Ralph Vaughan Williams's Symphony No. 8 in D minor was composed between 1953 and 1955. Sir John Barbirolli, its dedicatee, conducted the Hallé Orchestra in the premiere at the Kings Hall in Manchester, on 2 May 1956. It is the shortest of the composer's nine symphonies, and is mostly buoyant and optimistic in tone.

==Background and first performances==
By the mid-1950s Vaughan Williams, in his eighties, was regarded as the Grand Old Man of English music, much though he disliked the term. Between 1903 and 1952 he had composed seven symphonies, and in 1953 he started sketching out another. Progress was slowed by his busy schedule, including a long spell lecturing and conducting in the US in the second half of 1954, but by January 1955 the symphony was substantially complete. While it was in the final stages of composition the composer and his wife went to a performance of Turandot at Covent Garden, at which Vaughan Williams became fascinated by the tuned gongs extensively used in Puccini's score, and he added them to the already large percussion section required for the symphony.

The work was not written to commission, but Sir John Barbirolli, conductor-in-chief of the Hallé Orchestra, asked Vaughan Williams for a new piece, and the composer offered him the symphony. Conductor and orchestra gave the composer a private run-through of the work in February 1956, and the premiere was scheduled for Manchester in May. The composer inscribed the manuscript, "For Glorious John, with love and admiration from Ralph" and the published score is headed "Dedicated to Sir John Barbirolli".

The first performance was given by the Hallé, conducted by Barbirolli, at the Kings Hall in Manchester on 2 May 1956. It was recorded by the BBC and subsequently released on disc. The same orchestra and conductor gave the London premiere at the Royal Festival Hall on 14 May.
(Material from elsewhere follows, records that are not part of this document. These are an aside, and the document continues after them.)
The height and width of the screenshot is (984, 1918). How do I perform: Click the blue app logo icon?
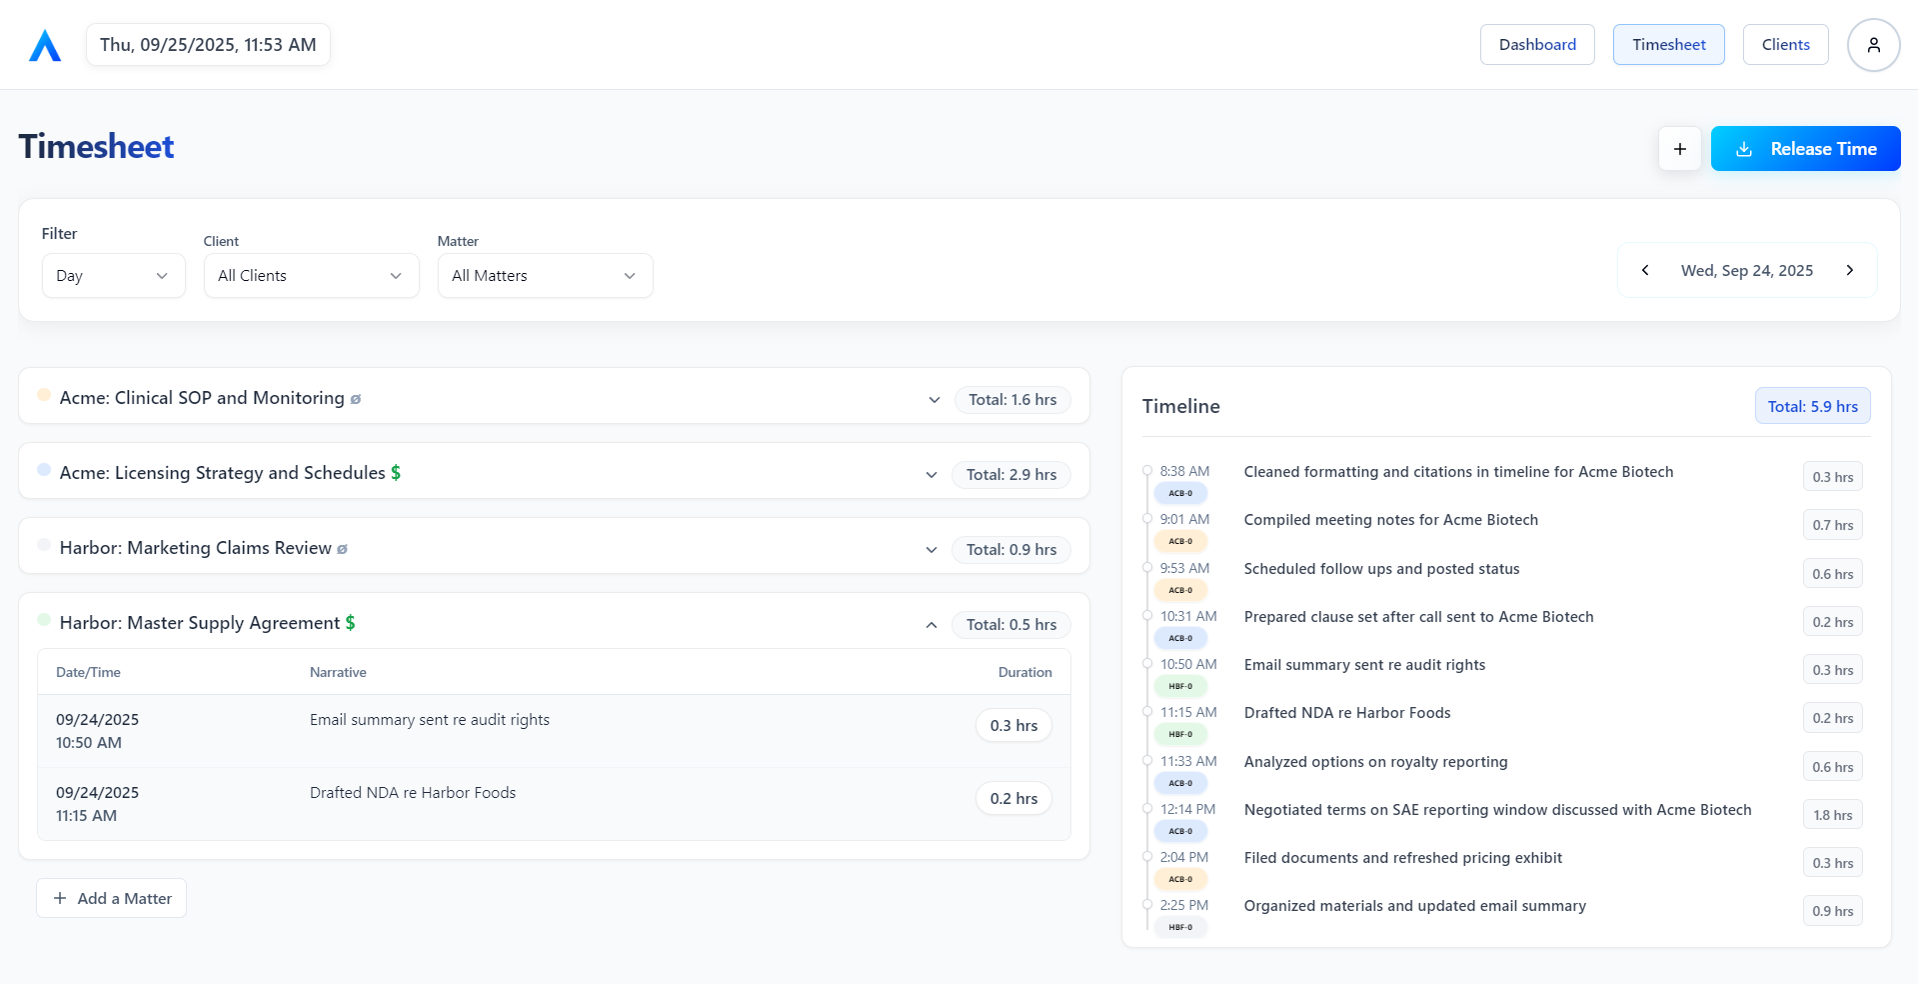point(45,46)
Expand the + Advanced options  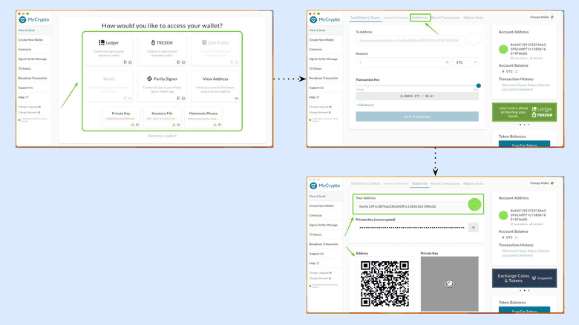pos(364,105)
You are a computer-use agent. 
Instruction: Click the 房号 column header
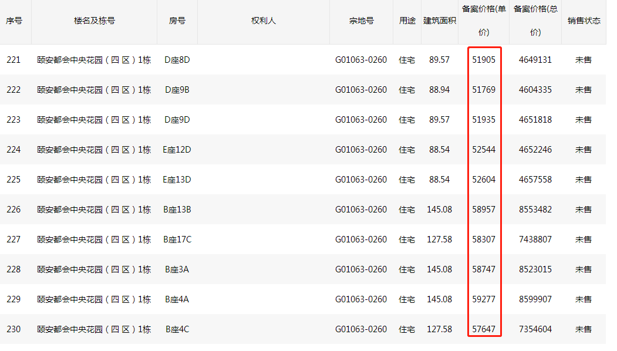(177, 21)
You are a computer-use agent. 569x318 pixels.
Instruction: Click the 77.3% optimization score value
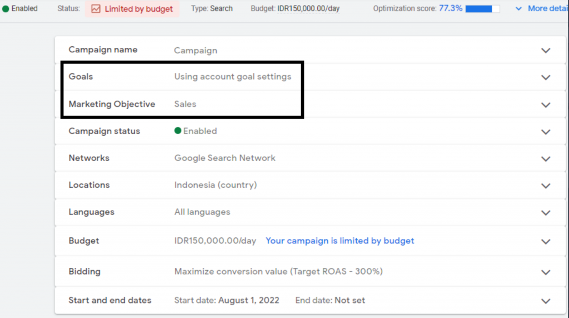click(x=451, y=8)
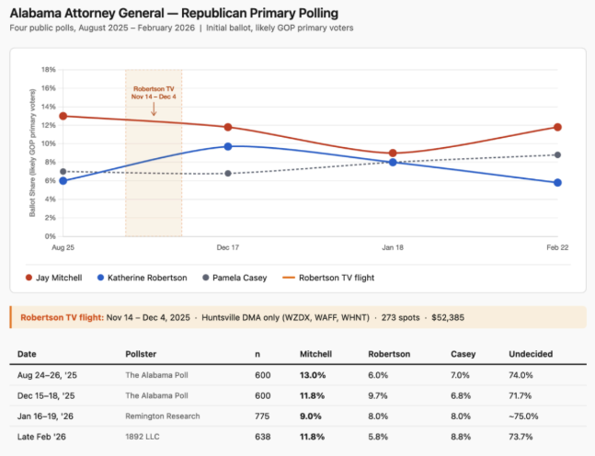Image resolution: width=595 pixels, height=456 pixels.
Task: Click Mitchell's red point at Jan 18
Action: point(393,153)
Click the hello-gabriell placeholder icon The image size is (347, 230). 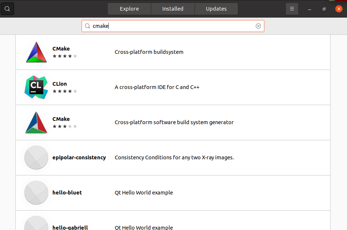click(36, 223)
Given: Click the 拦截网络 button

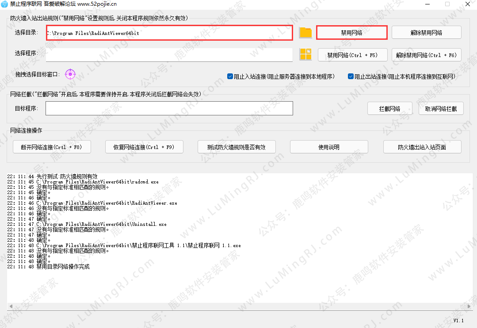Looking at the screenshot, I should [x=389, y=109].
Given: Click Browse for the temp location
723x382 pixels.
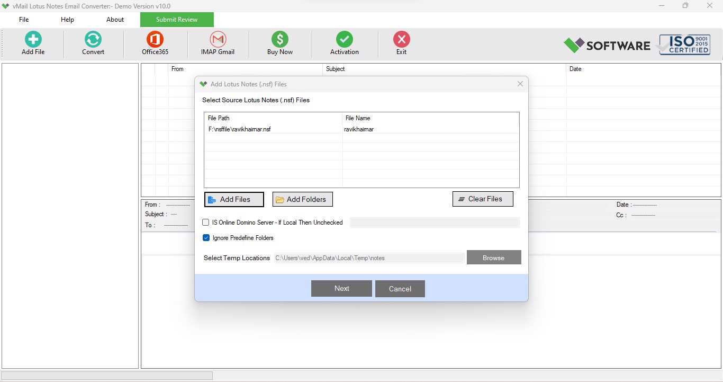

The Philadelphia Orchestra conducted by Eugene Ormandy gave the work its US premiere on 5 October 1956. The following year, on 30 June, Leopold Stokowski conducted the London Symphony Orchestra in the work at the Festival Hall. Charles Munch conducted the Boston Symphony Orchestra in a series of performances of the work, beginning on 31 October 1957.

==Music==
Vaughan Williams's earlier symphonies either had titles (A Sea Symphony, A London Symphony, Pastoral Symphony, Sinfonia antartica) or were published as Symphony in F minor, in D major and in E minor. Those in the latter group were widely referred to as Symphonies No 4, 5, and 6, but Vaughan Williams disapproved: "I have never put numbers to my symphonies and don't want to start now". In the end the new work was published, by the Oxford University Press, as "Symphony No 8 in D minor".

The Eighth is the shortest of Vaughan Williams's nine symphonies, a typical performance taking just under half an hour.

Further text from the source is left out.